▶ WHAT TO WORK ON
Beginning at the line that contains "Given: Go to", return every remaining line of the data below exactly; return nothing before it.

▶ INPUT MATERIAL
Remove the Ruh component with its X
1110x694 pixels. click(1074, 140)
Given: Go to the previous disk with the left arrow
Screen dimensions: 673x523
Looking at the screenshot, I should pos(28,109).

▶ TASK SOLUTION
Given: Go to the previous disk with the left arrow
Screen dimensions: 673x523
Looking at the screenshot, I should pos(28,109).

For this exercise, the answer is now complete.